Fig. 10 - La banane bleue
Fig. 10 - La banane bleue

Source : http://crdp.ac-amiens.fr

L’investissement sur le Lyon-Turin et l’insertion de ce dernier dans l’arc sud méditerranéen répondent à cette volonté de placer Lyon au centre d’un nouveau réseau d’envergure européenne. À partir de ce moment, l’un des soucis majeurs mis en avant par la Région au sein de sa stratégie de développement est justement celui de mettre en place des politiques utiles pour soutenir l’amélioration de l’accessibilité de l’extérieur de son territoire et de conforter, par-là, son rôle « naturel » de pivot en Europe. On peut très bien voir comment la représentation du projet discutée pour la première fois en 1987 lors du symposium réunissant les trois régions de Rhône-Alpes, du Piémont et de la Catalogne, répond à cet intérêt de rayonnement international. L’insertion du Lyon-Turin dans les axes internationaux de l’arc sud méditerranéen et du « diamant alpin » a ensuite facilité son inscription dans le cadre des projets européens. Mais c’est surtout grâce au travail mené par la Région en collaboration avec la SNCF que la convergence d’intérêts entre ces différents acteurs et l’Europe a pu être valorisée. Le rapprochement entre la SNCF et la Région Rhône-Alpes repose sur l’existence d’une convergence d’intérêts entre ces deux acteurs. En effet, la Région cherchait pour sa part à développer l’accessibilité de son territoire et à s’intégrer en tant que nœud d’importance au sein d’un réseau d’infrastructure d’envergure internationale, alors que la SNCF voyait dans le même temps un réel enjeu dans une ligne grande vitesse Lyon-Turin, qui pour sa portée à la fois nationale et internationale aurait participé de la construction des connexions dans le cadre des schémas directeurs français et européen.

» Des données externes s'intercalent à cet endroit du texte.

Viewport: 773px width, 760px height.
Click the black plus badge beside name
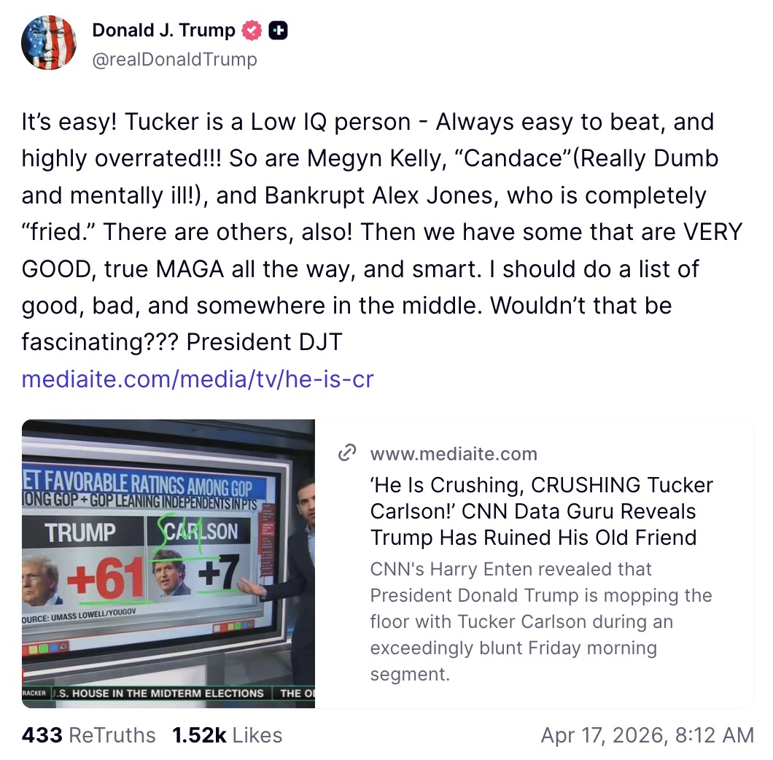[279, 31]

C’est dans le cadre de cette vision internationale que le projet est officiellement présenté à l’Europe lors du Sommet d’Essen de 1994 par la Région Rhône-Alpes, Romano Prodi pour l’Italie et le président de la Catalogne Pujol. L’État central français est le seul acteur qui ne soutient pas le projet lors de ce sommet, où l’Europe, sur la base de la convergence évidente d’objectifs politiques, décide de l’inscription du Lyon-Turin aux 14 projets du réseau transeuropéen des transports (RTE-T).

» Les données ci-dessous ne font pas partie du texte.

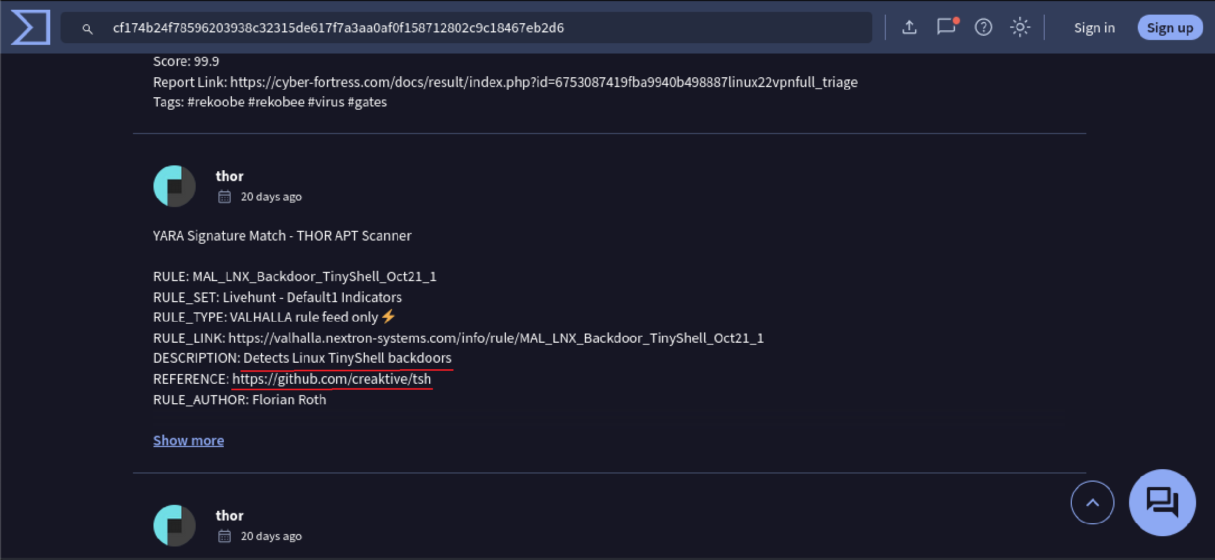Click the scroll-to-top arrow button
Viewport: 1215px width, 560px height.
(1092, 502)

Cette convergence entre l’Europe et les régions se fonde prioritairement sur des intérêts géostratégiques qui, à eux seuls, ne sont pas forcement en mesure de justifier l’intérêt de ce projet face à des questions économiques, financières et d’efficacité des transports. Dès lors, les efforts de la Région et de la Commission européenne, qui sont les acteurs les plus engagés mais aussi ceux qui ont un moindre pouvoir financier, se dirigent vers la construction d’une justification plus forte du projet, misant sur les enjeux économiques de cette infrastructure. Dans cette perspective, l’argumentation se focalise sur la centralité de la mobilité dans le développement économique et la cohésion des territoires tant à l’intérieur des régions concernées (portée régionale du projet) que entre les différentes régions, dans une optique européenne.

La SNCF et les FS développent cet argument avec la réalisation d’une première étude de prévision des trafics, que nous allons analyser dans le chapitre 4. Les résultats de ces études, comme on le verra, représentent la traduction chiffrée d’une réflexion plus vaste qui se développait à l’époque concernant la place des transports dans des systèmes économiques en évolution et sur le niveau pertinent de coordination politique de ce secteur particulier des systèmes économiques. À ce sujet, la SNCF confie en 1993 à l’Atelier de recherches théoriques de l’ISMEA une étude sur la liaison Lyon-Turin qui inscrit le projet dans le cadre de ces réflexions et qui marque un pas supplémentaire dans l’argumentaire du projet en direction de l’Europe.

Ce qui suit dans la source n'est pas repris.